21592 False False False False ... False False False False
21593 False False False False ... False False False False
21594 False False False False ... False False False False
21595 False False False False ... False False False False
21596 False False False False ... False False False False
'''
# print(df.isnull().sum())
'''
id 0
date 0
price 0
bedrooms 0
bathrooms 0
sqft_living 0
sqft_lot 0
floors 0
waterfront 0
view 0
condition 0
grade 0
sqft_above 0
sqft_basement 0
yr_built 0
yr_renovated 0
zipcode 0
lat 0
long 0
sqft_living15 0
sqft_lot15 0
dtype: int64
'''
# describing the data set
# print(df.describe().transpose())
# let us see with histogram the prices of the houses
# sns.distplot(df['price'])
# counting bedrooms per house
# sns.countplot(df['bedrooms'])
# removing unwanted data
df = df.drop('id', axis=1)
# changing data style to yyyy-mm-dd
df['date'] = pd.to_datetime(df['date'])
# extracting year from date
df['year'] = df['date'].apply(lambda date: date.year)
df['month'] = df['date'].apply(lambda date: date.month)
# checking if prices are affected by year
# sns.scatterplot(x=df['price'],y=df['month'],hue=df['year'])
# or
# sns.boxplot('month','price',data=df)
# or
# print(df.groupby('month').mean()['price'].plot())
# removing date column
df = df.drop('date', axis=1)
# also drop zipcodes
df = df.drop('zipcode', axis=1)
# print(df['yr_renovated'].value_counts())
X = df.drop('price', axis=1).values
y = df['price'].values
X_train, X_test, y_train, y_test = train_test_split(X, y, test_size=0.3, random_state=101)
scaler = MinMaxScaler()
X_train = scaler.fit_transform(X_train)
X_test = scaler.transform(X_test)
# print(X_train.shape)
# prints (15117, 19)
model = Sequential()
model.add(Dense(19, activation='relu'))
model.add(Dense(19, activation='relu'))
model.add(Dense(19, activation='relu'))
model.add(Dense(19, activation='relu'))
model.add(Dense(1, activation=None))
model.compile(optimizer='adam', loss='mse')

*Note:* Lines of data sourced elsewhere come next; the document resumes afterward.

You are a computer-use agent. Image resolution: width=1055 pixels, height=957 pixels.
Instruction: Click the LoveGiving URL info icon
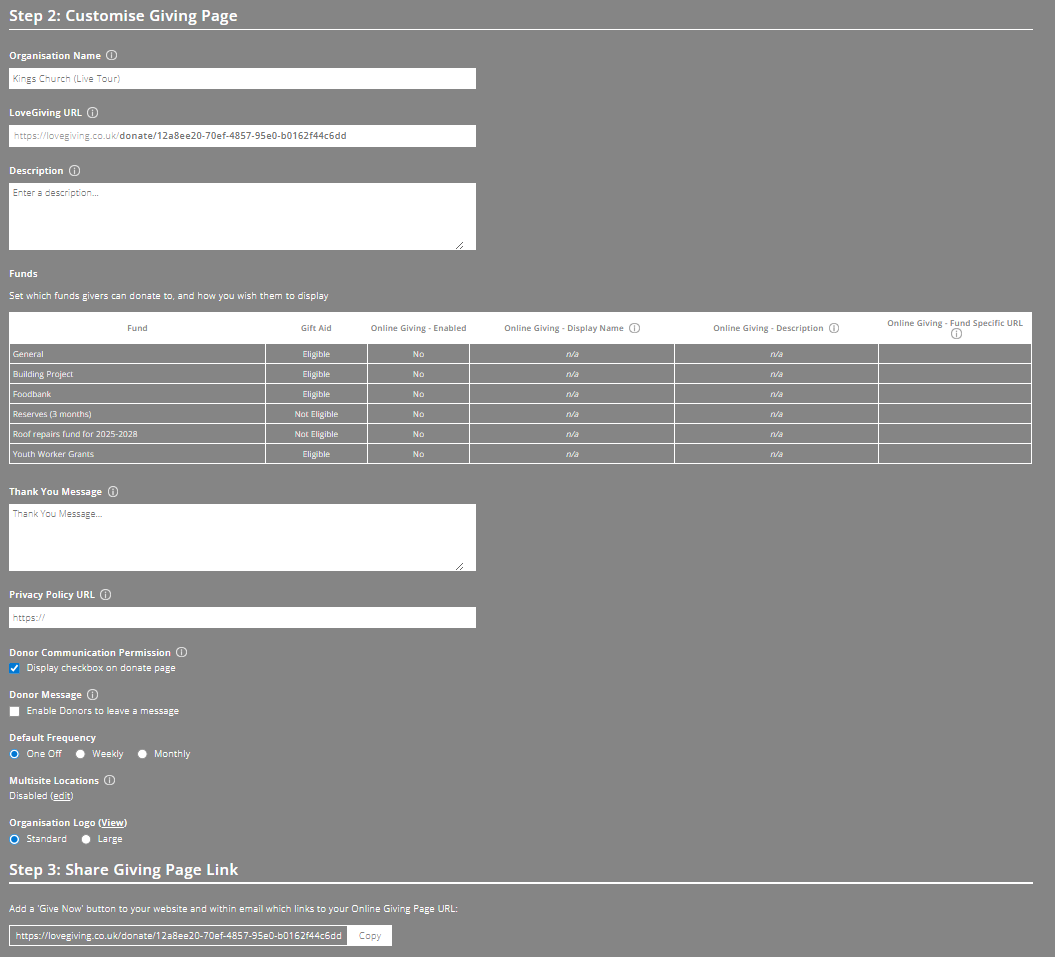coord(92,112)
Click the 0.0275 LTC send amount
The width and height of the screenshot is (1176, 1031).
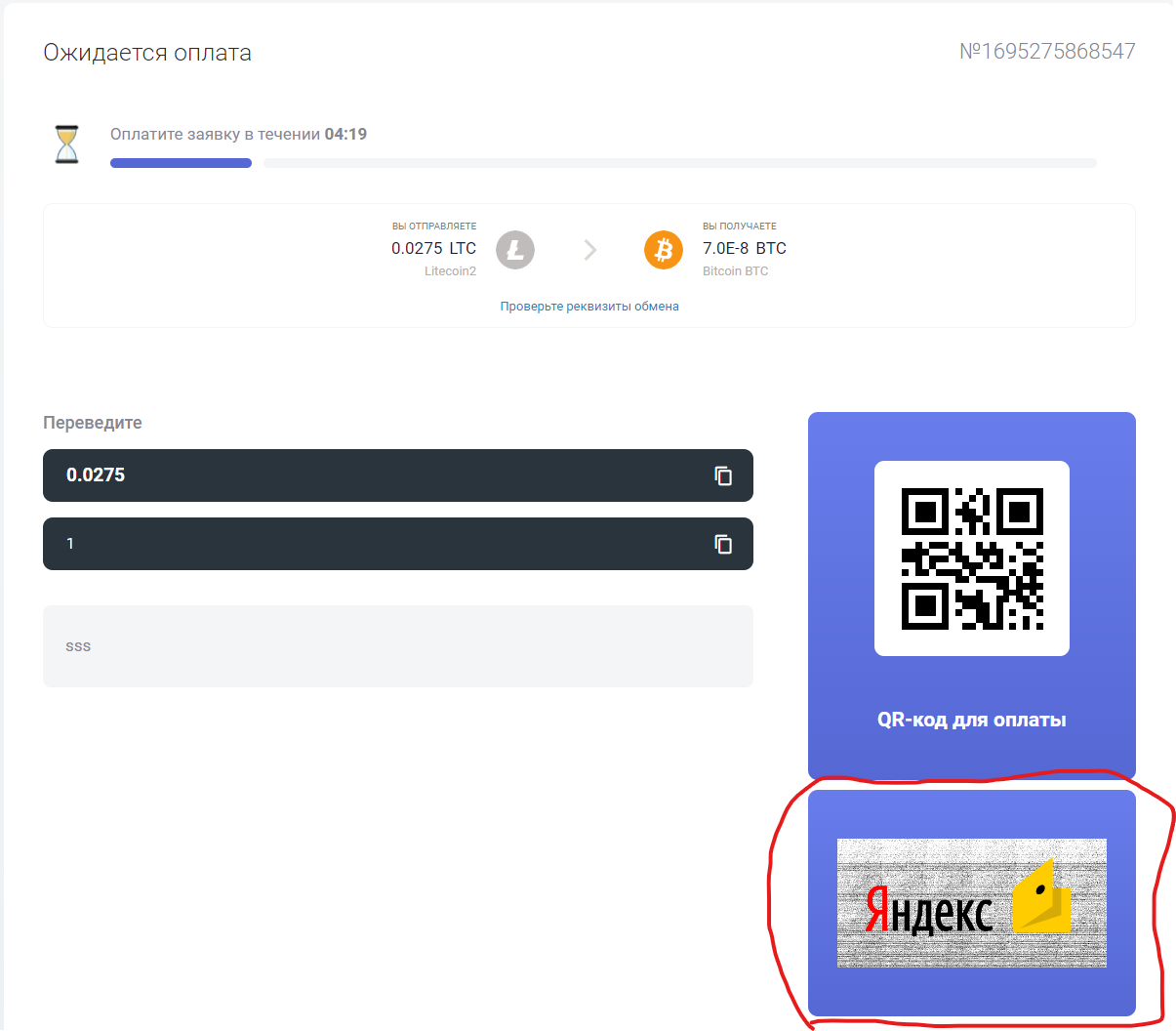pos(433,249)
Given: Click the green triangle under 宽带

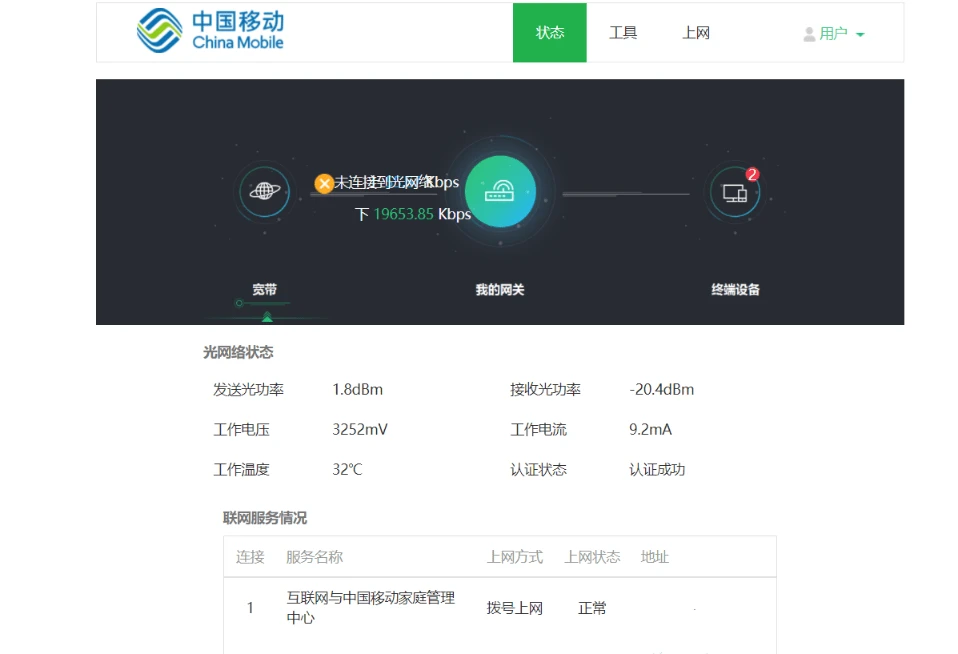Looking at the screenshot, I should pyautogui.click(x=267, y=317).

# adding validation data will not affect the weights and the biases of the model, it is to get an idea of,
# over-fitting or under-fitting the data
#reducing the batch size will make the model more time to train but less over-fitting will occur
model.fit(X_train, y_train, validation_data=(X_test, y_test),
batch_size=128, epochs=4,verbose=2)
predictions = model.predict(X_test)
# checking if we are over-fitting or no
print(f"model hist is : \n {model.history.history}")
losses = pd.DataFrame(model.history.history)
print(losses)
#losses.plot()
# NOTE: the line curve for loss must match for not over-fitting the data.
#plt.ylabel('losses')
#plt.xlabel('number of epochs')
off_by = mean_absolute_error(y_test, predictions)
print(f"the predictions are off by {off_by} dollars")
print(f"the mean of all the prices is {df['price'].mean()}")
plt.show()
output:
Epoch 1/4
119/119 - 0s - loss: 430244003840.0000 - val_loss: 418937962496.0000
Epoch 2/4
119/119 - 0s - loss: 429396754432.0000 - val_loss: 415953223680.0000
Epoch 3/4
119/119 - 0s - loss: 417119928320.0000 - val_loss: 387559292928.0000
Epoch 4/4
119/119 - 0s - loss: 354640822272.0000 - val_loss: 283466629120.0000
model hist is :
{}
Empty DataFrame
Columns: []
Index: []
the predictions are off by 401518.14752604166 dollars
the mean of all the prices is 540296.5735055795
Process finished with exit code 0
I'm not sure where to go now, the line:
print(f"model hist is : \n {model.history.history}")
prints:
model hist is :
{}
Since i need to analyse the loss along with validation loss i can't get any further
history = model.fit(...)
print(f"model hist is : \n {history.history}")
Mahmoud Youssef answer should be marked as the correct one. But there is another approach by using the results of CSVLogger callback or you can create a custom one, i.e.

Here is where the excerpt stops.